Security

Headers, transport, and policies that keep visitors safe.

• Required HTTPS and TLS — Serve every page over HTTPS using TLS 1.2 or 1.3, redirect plain HTTP to HTTPS, and disable obsolete SSL and early TLS versions on every host you control.
• Required HSTS (Strict-Transport-Security) — HSTS tells browsers to use HTTPS for your domain only, for a long time. Add max-age, includeSubDomains, and preload — but understand it is an irreversible commitment.
• Recommended Content Security Policy (CSP) — A CSP tells browsers which sources of script, style, image, and frame content to trust. A good policy stops most XSS and data-exfiltration attacks dead.

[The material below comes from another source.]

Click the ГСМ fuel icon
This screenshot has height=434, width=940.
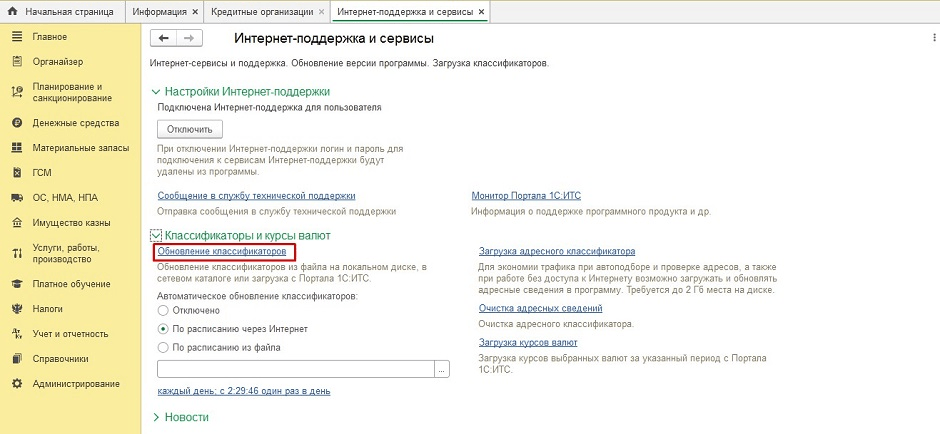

• Recommended /.well-known/security.txt — A standard text file at /.well-known/security.txt tells security researchers how to report vulnerabilities. It is cheap to publish and dramatically lowers the bar for responsible disclosure.
• Required X-Content-Type-Options: nosniff — The nosniff header stops browsers from guessing a response's content type. It blocks a class of attacks where a benign-looking file is interpreted as script or stylesheet.
• Required Clickjacking protection (frame-ancestors / X-Frame-Options) — Tell browsers who is allowed to embed your pages in an iframe. Use CSP frame-ancestors. X-Frame-Options is the legacy fallback.
• Recommended Referrer-Policy — Referrer-Policy controls how much URL information your site leaks when users follow a link or load a subresource. strict-origin-when-cross-origin is the sensible default.
• Recommended Permissions-Policy — Permissions-Policy lets you turn off powerful browser features — camera, microphone, geolocation, payment, USB — for your own pages and for any iframes you embed.
• Recommended Subresource Integrity (SRI) — SRI adds a cryptographic hash to every third-party script and stylesheet so the browser refuses to run modified files. Essential for any external JS or CSS you depend on.
• Required Cookie attributes — Secure, HttpOnly, SameSite — Every cookie should be Secure, HttpOnly where possible, and have an explicit SameSite. Use __Host- and __Secure- prefixes for session cookies.
• Recommended DNS CAA records — A CAA record tells certificate authorities which of them are allowed to issue certificates for your domain. Cheap to add, blocks a class of mis-issuance attacks.
• Optional DNSSEC — DNSSEC cryptographically signs DNS records so resolvers can verify they have not been tampered with. Strong defence in depth, but only with full registrar and registry support.